▸ **Task 1**
Answer these questions about the regex forum thread:
(a) What result does the asker report for the original regex?
(b) Which two alternatives to regexp does the asker mention knowing about?
(c) According to the first answer, what format does a positive lookahead have?
▸ **Task 2**
Update the regex forum thread between "regex101 demo" and "is a match.", inclusive, replacing "non-quote" with "non-double-quote".

▸ **Extracted text**
= = = = =

2

I am trying to find a link using regexp which appears just before textABCXYZ123 string in below HTML .

lorem ispum...<strong><a href="http://www.site.com/link/123">FIRSTlink</a> </strong><br>
1 points| Saved Jan 08, 2014 at 00:49 <span class=notes_box>ANOTHERLINK</span>.
... more text........... more text........
... more text.......<strong><a href="http://www.site.com/link/123">other link</a> </strong><br>
1 points| Saved Jan 08, 2014 at 00:49 <span class=notes_box>ANOTHERLINK</span>.
... more text........... more text........
<strong><a href="http://www.IneedThis.com/link/123">somewhere to go</a> </strong><br>
1 points| Saved Jan 08, 2014 at 00:49 <span class=notes_box>textABCXYZ123</span>
...
... more text..........<strong><a href="http://www.site.com/link/123">other link</a> </strong><br>
1 points| Saved Jan 08, 2014 at 00:49 <span class=notes_box>ANOTHERLINK</span>.
... more text........... more text........

There are many links and I need to capture the link which appears just before textABCXYZ123 string. i tried below regex but it is returning me first link instead of last one:

$find_string = 'ABCXYZ123';
preg_match('#href="(.*)".*text'.$find_string.'#sU',$html,$match);
// so final resutl is "http://www.site.com/link/123" which is first link

Can someone guide me how can I capture that link just before my string textABCXYZ123? P.S I know about xpath and simple html dom but I would like to match with regexp. Thanks for any input.

user969068
  • 2,818
  • 5
  • 33
  • 64
  • You may want to have a look at this http://stackoverflow.com/questions/13618077/php-regex-to-match-the-last-occurrence-of-a-string for finding the last occurrence. – Braunson Jan 08 '14 at 17:02

2 Answers2

2

You could maybe try the regex:

href="([^"]*)">(?=(?:(?!href).)*textABCXYZ123)

Like so?

$find_string = 'ABCXYZ123';
preg_match('~href="([^"]*)">(?=(?:(?!href).)*text'.$find_string.')~sU',$html,$match);

regex101 demo


The first part is href="([^"]*)"> and shouldn't be too hard to understand. It matches href=" and then any number of non-quote characters, followed by quotes and >.

(?=(?:(?!href).)*textABCXYZ123) first is a positive lookahead. (A positive lookahead has the format (?= ... )) It will make sure that there is what's inside to say that there is a match.

For instance, a(?=.*b) matches any a, as long as there is any characters, then a b somewhere after the a (also means it matches a as long as there's a b somewhere after it).

So, href="([^"]*)"> will match only if there is (?:(?!href).)*textABCXYZ123 somewhere ahead.

(?:(?!href).)* is a modified .*, because the negative lookahead (format (?! ... )) makes sure no href is matched. You could say it's the opposite of a positive lookahead:

a(?!.*b) matches any a as long as it is not followed by a b.

Jerry
  • 70,495
  • 13
  • 100
  • 144
  • Thank you very much, exactly how I wanted, Could you please explain a bit your pattern. I am very novice to regex and it will be a big help to learn. Thanks again. – user969068 Jan 08 '14 at 17:05
  • @user969068 Added some more explanation. Hopefully, that's not too difficult to understand :) – Jerry Jan 08 '14 at 17:10
  • Thanks a lot for your efforts. Much useful. Cant thank enough...Best Regards – user969068 Jan 08 '14 at 17:15
1
(?s)href=[^<]+</a>(?!.*(href).*(textABCXYZ123))(?=.*(textABCXYZ123))

Could also try this, let me know if you want an explantation

Srb1313711
  • 2,017
  • 5
  • 24
  • 35

= = = = =

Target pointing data

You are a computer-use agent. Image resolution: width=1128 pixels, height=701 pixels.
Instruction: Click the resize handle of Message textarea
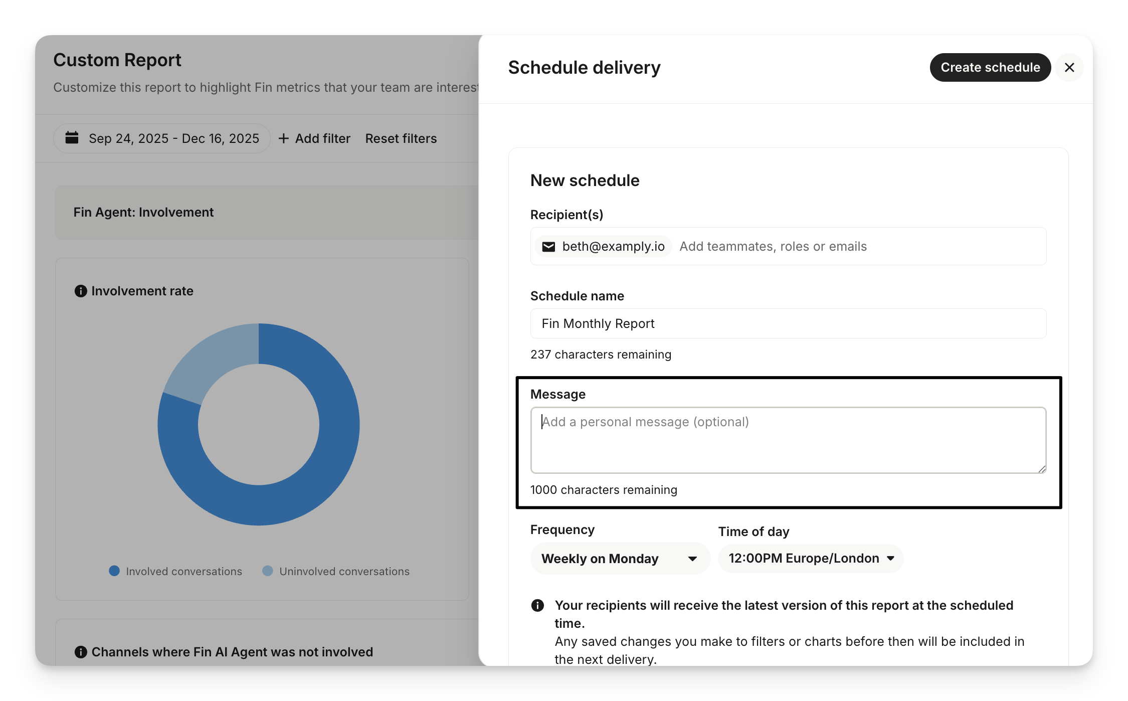[x=1042, y=469]
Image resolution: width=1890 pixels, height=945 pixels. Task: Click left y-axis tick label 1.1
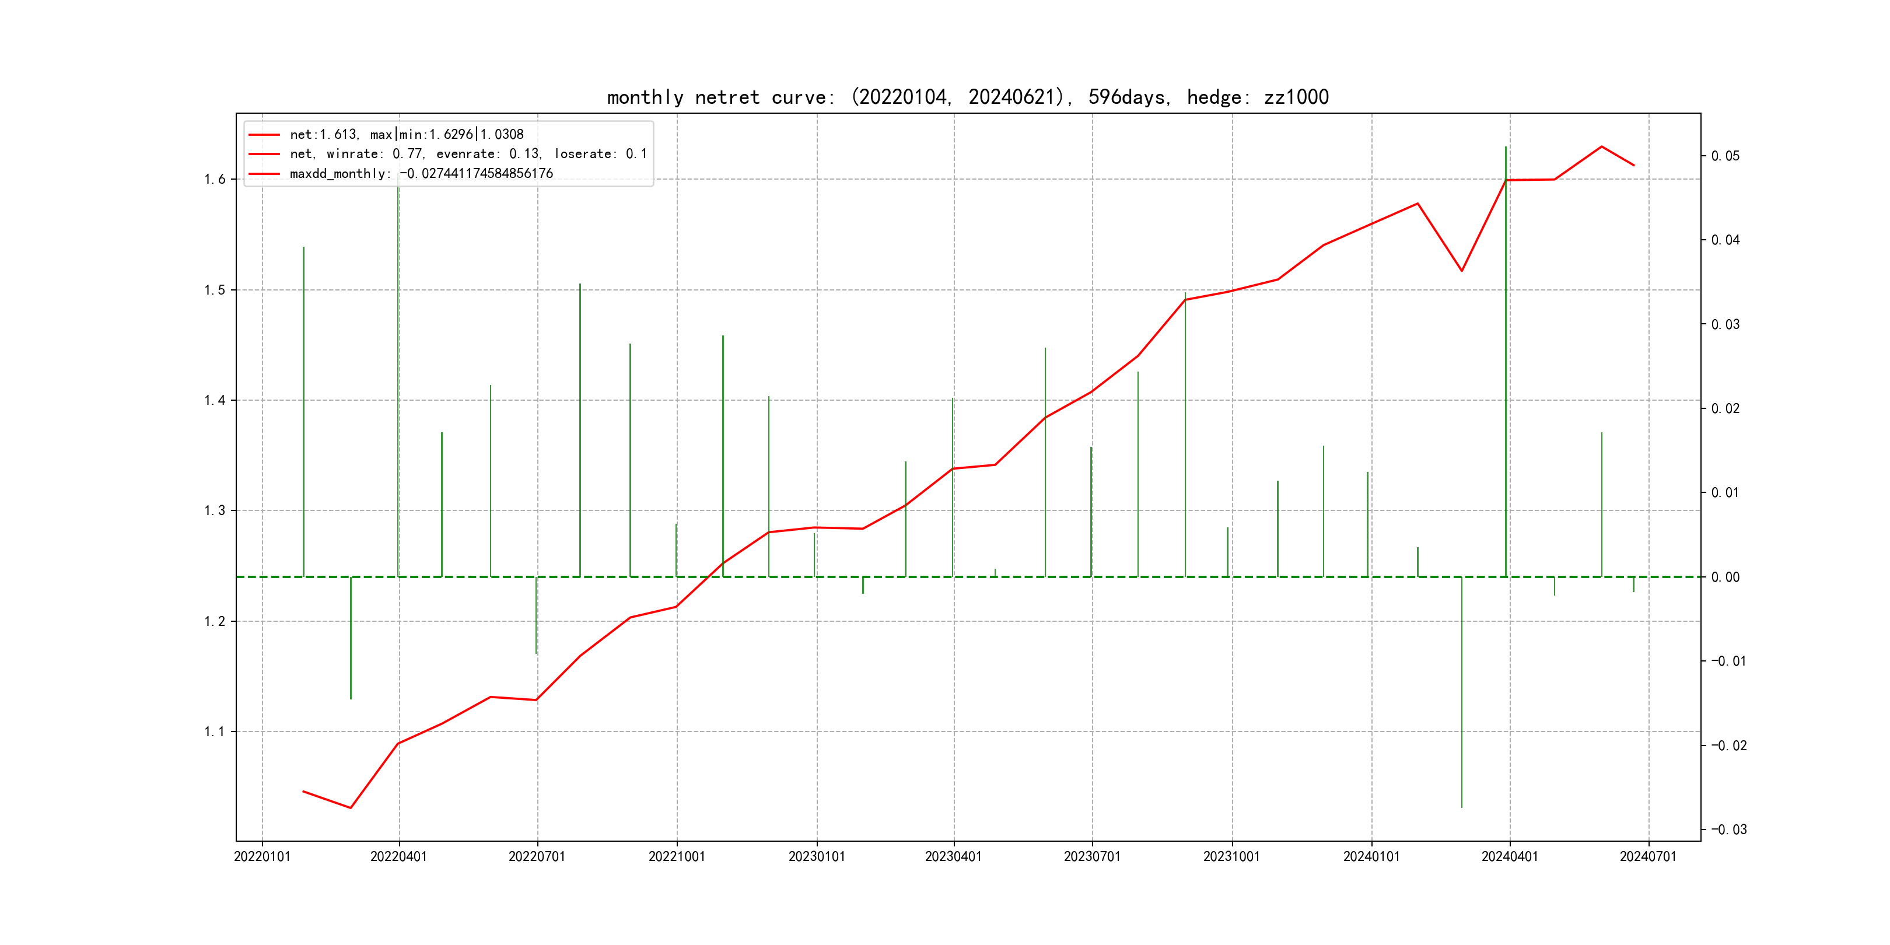(x=215, y=731)
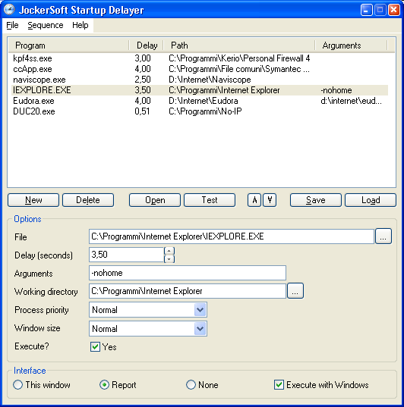Minimize the Startup Delayer window
This screenshot has height=407, width=404.
366,10
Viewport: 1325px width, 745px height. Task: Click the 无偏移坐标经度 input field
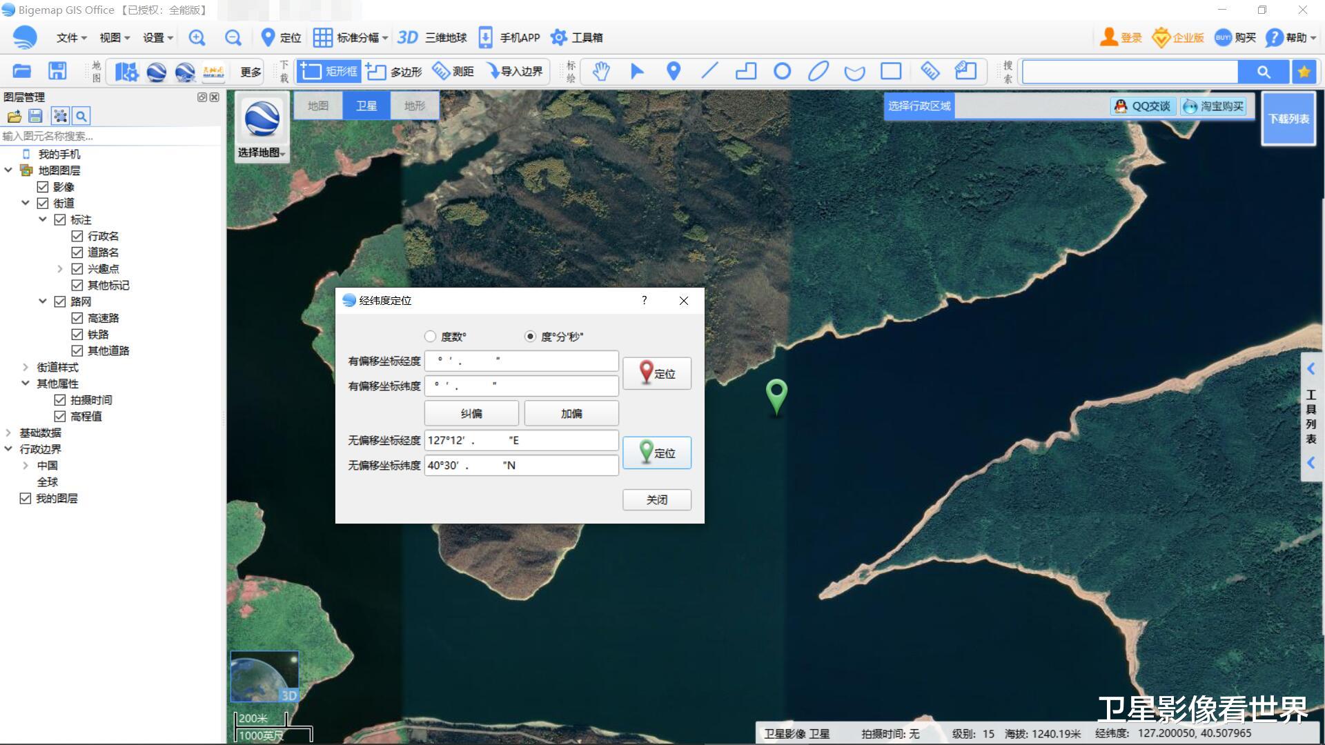click(x=521, y=440)
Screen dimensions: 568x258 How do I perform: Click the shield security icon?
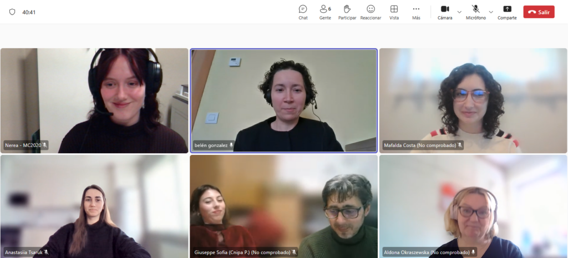[12, 12]
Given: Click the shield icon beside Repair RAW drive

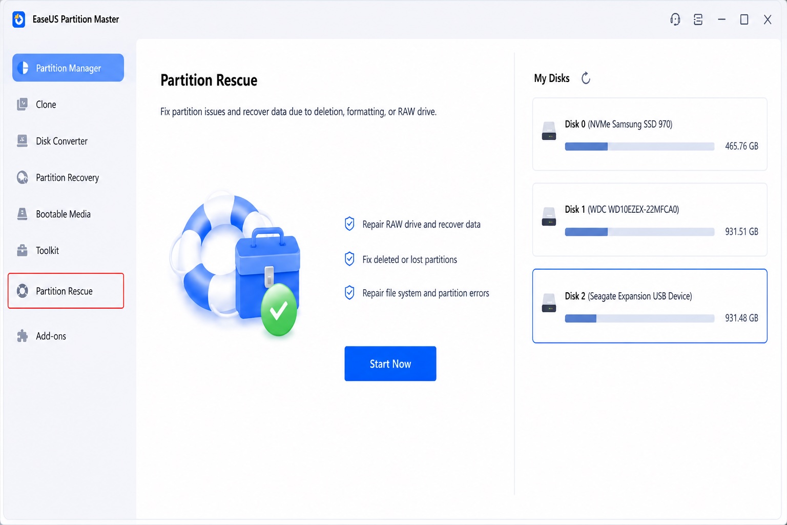Looking at the screenshot, I should tap(349, 224).
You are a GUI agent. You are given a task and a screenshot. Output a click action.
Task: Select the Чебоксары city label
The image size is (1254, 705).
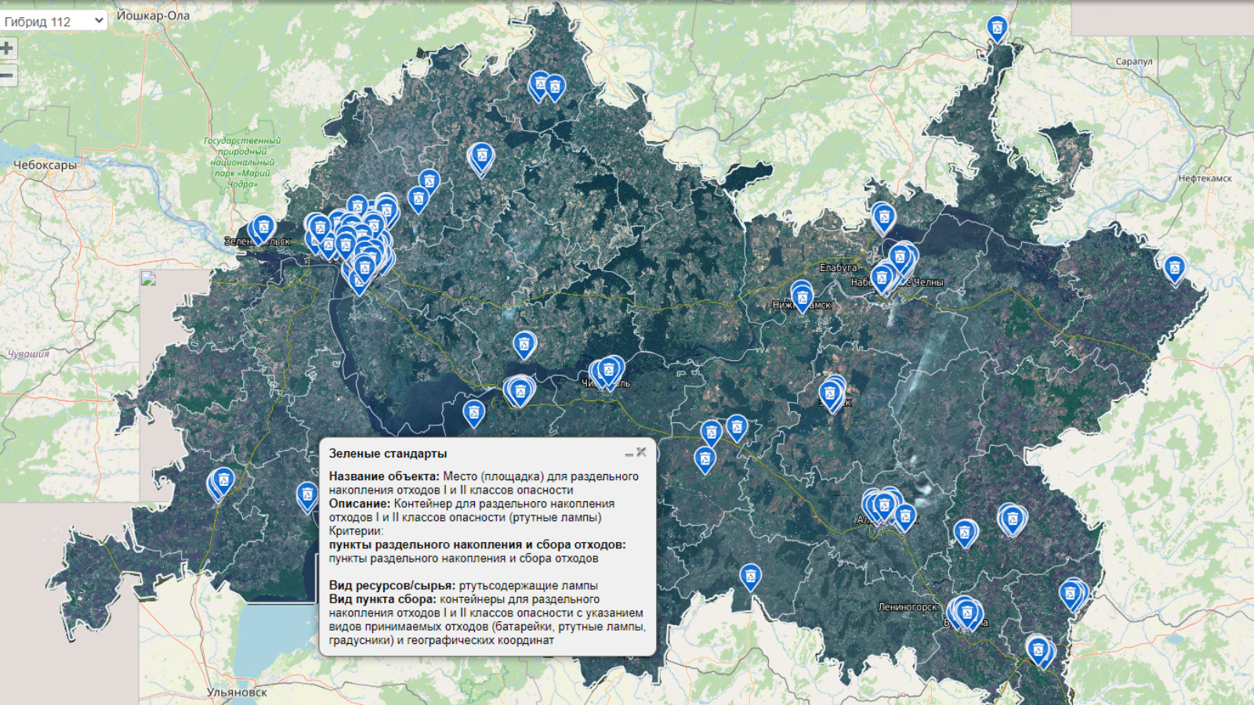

= = = = =

▸ **Worked solution 1**
(a) It returns "http://www.site.com/link/123", the first link instead of the last one.
(b) Xpath and simple html dom.
(c) (?= ... )

▸ **Worked solution 2**
regex101 demo


The first part is href="([^"]*)"> and shouldn't be too hard to understand. It matches href=" and then any number of non-double-quote characters, followed by quotes and >.

(?=(?:(?!href).)*textABCXYZ123) first is a positive lookahead. (A positive lookahead has the format (?= ... )) It will make sure that there is what's inside to say that there is a match.